▶

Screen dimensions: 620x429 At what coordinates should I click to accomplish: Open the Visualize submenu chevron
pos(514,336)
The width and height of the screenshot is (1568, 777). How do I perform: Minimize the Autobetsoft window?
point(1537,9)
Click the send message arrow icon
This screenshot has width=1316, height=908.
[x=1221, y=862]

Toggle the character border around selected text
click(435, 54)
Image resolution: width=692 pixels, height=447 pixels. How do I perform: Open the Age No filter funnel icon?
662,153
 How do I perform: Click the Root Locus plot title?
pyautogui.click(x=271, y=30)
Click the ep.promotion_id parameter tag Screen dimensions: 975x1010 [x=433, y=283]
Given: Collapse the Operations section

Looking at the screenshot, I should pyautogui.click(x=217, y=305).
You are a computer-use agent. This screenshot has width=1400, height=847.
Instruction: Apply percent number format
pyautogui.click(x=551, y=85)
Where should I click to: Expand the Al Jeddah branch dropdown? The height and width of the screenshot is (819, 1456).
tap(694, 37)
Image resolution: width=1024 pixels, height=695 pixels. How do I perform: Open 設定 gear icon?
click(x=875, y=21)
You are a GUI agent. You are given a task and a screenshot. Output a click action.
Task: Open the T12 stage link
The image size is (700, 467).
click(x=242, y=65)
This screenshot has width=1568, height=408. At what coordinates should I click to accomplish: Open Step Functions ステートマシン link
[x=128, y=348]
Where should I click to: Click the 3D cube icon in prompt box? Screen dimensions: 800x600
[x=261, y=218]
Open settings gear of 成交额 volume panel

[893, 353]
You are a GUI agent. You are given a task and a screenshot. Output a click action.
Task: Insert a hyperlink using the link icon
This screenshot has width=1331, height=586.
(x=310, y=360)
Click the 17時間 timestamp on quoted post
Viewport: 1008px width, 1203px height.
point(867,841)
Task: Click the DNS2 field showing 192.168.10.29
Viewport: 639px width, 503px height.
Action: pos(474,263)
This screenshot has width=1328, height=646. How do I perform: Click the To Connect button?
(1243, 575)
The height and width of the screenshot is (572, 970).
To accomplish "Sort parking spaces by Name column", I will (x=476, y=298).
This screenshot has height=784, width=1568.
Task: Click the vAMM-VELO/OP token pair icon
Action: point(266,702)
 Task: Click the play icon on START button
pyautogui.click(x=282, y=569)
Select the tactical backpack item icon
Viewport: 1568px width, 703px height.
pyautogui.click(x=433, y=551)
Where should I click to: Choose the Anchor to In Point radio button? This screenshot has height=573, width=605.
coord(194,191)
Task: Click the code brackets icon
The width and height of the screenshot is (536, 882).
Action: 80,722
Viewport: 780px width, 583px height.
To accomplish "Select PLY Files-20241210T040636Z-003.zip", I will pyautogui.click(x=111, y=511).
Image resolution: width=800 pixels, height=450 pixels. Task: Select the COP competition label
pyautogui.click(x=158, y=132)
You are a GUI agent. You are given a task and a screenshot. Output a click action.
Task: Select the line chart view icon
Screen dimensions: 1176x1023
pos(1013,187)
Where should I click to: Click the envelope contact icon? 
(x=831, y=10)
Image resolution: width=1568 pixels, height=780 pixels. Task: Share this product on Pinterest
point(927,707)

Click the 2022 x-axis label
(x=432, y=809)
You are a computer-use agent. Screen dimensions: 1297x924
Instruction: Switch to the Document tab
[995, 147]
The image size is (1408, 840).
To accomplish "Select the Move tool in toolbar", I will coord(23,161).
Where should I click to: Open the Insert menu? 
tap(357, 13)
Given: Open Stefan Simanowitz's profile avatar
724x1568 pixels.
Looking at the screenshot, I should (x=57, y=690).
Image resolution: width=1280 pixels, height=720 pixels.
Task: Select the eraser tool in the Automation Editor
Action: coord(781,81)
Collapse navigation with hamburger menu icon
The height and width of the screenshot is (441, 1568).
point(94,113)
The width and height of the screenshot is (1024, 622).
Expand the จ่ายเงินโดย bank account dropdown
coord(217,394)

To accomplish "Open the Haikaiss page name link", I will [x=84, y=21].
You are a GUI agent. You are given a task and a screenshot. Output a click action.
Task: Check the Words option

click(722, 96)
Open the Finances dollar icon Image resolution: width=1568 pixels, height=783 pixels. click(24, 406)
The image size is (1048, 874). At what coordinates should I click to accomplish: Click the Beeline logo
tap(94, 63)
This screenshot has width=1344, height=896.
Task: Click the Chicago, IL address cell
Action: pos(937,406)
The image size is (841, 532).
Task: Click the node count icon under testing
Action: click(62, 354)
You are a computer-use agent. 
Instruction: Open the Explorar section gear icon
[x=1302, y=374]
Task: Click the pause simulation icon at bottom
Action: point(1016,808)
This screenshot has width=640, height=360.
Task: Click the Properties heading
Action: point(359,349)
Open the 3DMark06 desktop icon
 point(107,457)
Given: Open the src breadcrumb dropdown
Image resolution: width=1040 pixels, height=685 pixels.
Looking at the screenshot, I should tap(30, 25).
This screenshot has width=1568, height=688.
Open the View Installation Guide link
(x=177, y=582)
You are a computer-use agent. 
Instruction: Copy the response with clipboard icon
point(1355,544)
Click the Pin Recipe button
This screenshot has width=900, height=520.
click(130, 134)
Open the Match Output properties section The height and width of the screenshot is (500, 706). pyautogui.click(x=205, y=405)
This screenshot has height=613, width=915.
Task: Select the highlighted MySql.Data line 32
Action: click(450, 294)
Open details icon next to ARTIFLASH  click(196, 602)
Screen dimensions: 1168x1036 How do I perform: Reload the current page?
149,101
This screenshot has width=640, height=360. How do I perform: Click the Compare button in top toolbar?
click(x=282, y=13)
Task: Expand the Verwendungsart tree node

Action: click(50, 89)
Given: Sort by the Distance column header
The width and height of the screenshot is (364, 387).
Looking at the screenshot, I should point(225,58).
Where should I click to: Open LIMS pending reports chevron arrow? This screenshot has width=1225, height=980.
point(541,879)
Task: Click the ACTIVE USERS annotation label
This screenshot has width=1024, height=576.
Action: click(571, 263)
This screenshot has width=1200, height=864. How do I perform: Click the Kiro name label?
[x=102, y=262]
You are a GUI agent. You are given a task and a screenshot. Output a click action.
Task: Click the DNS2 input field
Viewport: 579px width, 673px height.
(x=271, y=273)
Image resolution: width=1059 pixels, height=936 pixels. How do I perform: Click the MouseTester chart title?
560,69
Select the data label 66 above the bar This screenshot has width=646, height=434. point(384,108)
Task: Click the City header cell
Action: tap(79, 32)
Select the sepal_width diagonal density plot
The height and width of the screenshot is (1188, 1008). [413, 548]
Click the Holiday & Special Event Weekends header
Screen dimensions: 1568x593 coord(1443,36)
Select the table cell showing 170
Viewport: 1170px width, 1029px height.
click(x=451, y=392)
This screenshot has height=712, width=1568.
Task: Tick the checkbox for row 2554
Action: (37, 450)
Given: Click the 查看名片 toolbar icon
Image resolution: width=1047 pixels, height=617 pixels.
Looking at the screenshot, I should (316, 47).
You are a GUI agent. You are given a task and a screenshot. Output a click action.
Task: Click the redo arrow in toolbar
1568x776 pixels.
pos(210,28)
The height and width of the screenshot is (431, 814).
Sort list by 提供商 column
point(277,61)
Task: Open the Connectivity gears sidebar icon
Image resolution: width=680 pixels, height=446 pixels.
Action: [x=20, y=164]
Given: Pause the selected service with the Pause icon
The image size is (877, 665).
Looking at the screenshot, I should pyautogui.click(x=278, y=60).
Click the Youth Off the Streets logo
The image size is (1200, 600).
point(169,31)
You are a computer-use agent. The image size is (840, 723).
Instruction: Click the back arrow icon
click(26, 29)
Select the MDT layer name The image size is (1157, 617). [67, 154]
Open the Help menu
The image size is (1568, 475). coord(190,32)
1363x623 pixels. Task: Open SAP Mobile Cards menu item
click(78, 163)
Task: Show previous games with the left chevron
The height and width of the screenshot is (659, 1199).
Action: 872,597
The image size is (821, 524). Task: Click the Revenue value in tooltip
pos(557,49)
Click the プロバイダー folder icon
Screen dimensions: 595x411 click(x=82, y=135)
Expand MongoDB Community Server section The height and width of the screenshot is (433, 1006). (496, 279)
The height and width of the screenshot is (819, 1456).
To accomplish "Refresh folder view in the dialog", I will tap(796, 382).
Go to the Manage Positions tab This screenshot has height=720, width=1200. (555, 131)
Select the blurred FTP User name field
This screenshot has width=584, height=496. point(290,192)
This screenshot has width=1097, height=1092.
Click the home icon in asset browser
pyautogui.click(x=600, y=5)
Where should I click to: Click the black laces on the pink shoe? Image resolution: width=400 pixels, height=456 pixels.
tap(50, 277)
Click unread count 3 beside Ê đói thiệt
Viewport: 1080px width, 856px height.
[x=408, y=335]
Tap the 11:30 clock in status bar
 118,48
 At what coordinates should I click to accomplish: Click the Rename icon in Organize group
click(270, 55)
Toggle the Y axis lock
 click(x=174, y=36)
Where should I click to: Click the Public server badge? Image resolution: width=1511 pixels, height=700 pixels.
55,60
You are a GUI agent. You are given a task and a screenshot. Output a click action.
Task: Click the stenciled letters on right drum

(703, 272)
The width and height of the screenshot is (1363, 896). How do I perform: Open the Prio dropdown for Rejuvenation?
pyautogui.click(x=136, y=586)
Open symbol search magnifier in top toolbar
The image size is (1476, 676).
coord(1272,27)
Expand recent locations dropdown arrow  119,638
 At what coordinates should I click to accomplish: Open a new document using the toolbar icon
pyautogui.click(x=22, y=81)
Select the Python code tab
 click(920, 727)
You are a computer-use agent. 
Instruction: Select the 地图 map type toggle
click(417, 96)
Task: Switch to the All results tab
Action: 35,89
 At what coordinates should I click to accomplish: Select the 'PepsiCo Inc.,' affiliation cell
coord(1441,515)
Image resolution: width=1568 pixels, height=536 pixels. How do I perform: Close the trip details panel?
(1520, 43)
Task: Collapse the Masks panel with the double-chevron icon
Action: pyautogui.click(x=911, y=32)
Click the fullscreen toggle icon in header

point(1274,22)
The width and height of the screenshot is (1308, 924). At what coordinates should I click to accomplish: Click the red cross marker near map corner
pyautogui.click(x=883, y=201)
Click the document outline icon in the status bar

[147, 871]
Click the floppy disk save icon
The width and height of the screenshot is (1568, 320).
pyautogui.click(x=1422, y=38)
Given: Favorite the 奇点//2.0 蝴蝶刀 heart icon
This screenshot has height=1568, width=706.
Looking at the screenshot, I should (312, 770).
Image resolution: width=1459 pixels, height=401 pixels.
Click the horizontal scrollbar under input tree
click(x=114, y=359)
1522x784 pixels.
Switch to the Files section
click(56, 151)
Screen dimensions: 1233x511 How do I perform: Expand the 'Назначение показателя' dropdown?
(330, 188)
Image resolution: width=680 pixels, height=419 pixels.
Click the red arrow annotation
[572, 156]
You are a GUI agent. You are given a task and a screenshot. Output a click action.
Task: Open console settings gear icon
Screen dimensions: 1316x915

◀

■ DIRECTIVE ■
Render the records from the line with "Viewport: 780px width, 583px height." up to and including the line with "point(927,707)" as a two-column CSV headed text and answer, with one row per record. Put each value in a single quoted field and replace its line breaks with spaces.

■ WRITTEN ANSWER ■
text,answer
"Viewport: 780px width, 583px height. To accomplish ""Select PLY Files-20241210T040636Z-003.zip"",","I will pyautogui.click(x=111, y=511)."
"Image resolution: width=800 pixels, height=450 pixels. Task: Select the COP competition label","pyautogui.click(x=158, y=132)"
"You are a GUI agent. You are given a task and a screenshot. Output a click action. Task: Select the line chart view icon Screen dimensions: 1176x1023","pos(1013,187)"
"Where should I click to: Click the envelope contact icon?","(x=831, y=10)"
"Image resolution: width=1568 pixels, height=780 pixels. Task: Share this product on Pinterest","point(927,707)"